Sukemori S, Sugimura K
Tokyo University of Agriculture, Department of Zootechnical Science, Japan.
Cancer Biochem Biophys. 1998 Jun;16(1-2):53-61.
Cultured P388 (murine) and CEM (human) leukemia cells were exposed to medium including either 5-fluorouracil (5-FU) or methotorexate (MTX). The level of drug was less than the ID50 value obtained in RPMI 1640 medium (control). Enhancement of drug cytotoxicity was determined with medium in which asparagine or glutamine level had been reduced to 60% of the level of the control. Proliferation of both types of cells for 3 days showed the cytotoxicities of the drugs. Asparagine reduced medium showed no enhancement of cytotoxicity in comparison with control, while glutamine reduced medium enhanced the cytotoxicity of 5-FU, but not that of MTX. Regulation of extracellular glutamine level seemed to affect stage G1 of the cell cycle, as found in the previous result with adriamycin.

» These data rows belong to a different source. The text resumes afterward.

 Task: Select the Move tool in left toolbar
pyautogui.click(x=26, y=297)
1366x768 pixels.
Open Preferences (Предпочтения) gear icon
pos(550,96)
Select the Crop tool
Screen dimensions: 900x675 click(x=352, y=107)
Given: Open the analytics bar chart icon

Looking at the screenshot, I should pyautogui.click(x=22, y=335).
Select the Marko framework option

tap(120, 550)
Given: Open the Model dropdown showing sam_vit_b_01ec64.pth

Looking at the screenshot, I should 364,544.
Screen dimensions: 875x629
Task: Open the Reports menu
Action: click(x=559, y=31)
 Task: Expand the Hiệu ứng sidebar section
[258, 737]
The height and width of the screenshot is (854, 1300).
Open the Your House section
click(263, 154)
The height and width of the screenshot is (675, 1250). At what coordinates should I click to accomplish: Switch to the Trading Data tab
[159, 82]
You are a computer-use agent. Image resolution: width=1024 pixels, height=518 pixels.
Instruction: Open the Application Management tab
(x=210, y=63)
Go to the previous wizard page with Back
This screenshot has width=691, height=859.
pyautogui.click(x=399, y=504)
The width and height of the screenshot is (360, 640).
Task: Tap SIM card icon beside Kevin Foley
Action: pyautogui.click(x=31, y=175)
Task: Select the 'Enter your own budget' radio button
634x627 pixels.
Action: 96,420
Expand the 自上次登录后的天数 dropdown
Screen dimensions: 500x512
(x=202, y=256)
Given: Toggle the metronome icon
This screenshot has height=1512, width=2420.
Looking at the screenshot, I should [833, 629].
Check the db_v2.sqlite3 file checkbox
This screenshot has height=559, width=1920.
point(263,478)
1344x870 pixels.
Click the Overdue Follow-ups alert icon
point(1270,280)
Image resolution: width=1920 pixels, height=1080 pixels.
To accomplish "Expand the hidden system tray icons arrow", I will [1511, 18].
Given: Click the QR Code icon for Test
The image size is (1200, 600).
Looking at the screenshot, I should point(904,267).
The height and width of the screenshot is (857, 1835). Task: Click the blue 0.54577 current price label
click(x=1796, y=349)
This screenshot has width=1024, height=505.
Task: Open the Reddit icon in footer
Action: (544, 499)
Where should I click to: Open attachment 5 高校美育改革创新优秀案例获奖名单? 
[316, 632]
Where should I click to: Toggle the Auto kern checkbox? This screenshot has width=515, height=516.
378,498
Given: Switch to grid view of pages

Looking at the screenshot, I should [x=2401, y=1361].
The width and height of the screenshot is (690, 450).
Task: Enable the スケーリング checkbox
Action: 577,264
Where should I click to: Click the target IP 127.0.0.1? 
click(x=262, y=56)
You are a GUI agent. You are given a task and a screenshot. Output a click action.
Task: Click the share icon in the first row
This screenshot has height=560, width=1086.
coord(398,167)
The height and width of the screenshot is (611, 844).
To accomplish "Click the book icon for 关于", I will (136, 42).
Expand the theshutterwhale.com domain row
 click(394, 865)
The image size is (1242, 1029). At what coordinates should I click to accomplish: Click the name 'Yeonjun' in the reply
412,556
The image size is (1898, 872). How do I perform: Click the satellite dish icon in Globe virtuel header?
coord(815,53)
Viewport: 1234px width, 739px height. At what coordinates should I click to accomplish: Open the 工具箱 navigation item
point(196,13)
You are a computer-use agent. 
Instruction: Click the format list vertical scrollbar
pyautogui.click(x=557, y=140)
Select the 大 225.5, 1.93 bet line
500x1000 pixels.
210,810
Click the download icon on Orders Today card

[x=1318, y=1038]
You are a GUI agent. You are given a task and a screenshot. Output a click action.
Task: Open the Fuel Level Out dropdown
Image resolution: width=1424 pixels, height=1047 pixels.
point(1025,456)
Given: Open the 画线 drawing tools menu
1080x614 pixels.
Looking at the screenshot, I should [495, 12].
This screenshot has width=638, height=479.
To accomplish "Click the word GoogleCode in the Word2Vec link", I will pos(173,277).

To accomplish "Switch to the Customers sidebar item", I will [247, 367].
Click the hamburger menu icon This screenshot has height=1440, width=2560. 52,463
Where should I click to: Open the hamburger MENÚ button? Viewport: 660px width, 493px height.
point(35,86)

培养的P388(鼠源)和CEM(人源)白血病细胞暴露于含有5-氟尿嘧啶(5-FU)或甲氨蝶呤(MTX)的培养基中。药物浓度低于在RPMI 1640培养基(对照)中获得的ID50值。用天冬酰胺或谷氨酰胺水平降低至对照水平60%的培养基来测定药物细胞毒性的增强情况。两种细胞3天的增殖情况显示了药物的细胞毒性。与对照相比,天冬酰胺降低的培养基未显示细胞毒性增强,而谷氨酰胺降低的培养基增强了5-FU的细胞毒性,但未增强MTX的细胞毒性。如先前用阿霉素得到的结果一样,细胞外谷氨酰胺水平的调节似乎影响细胞周期的G1期。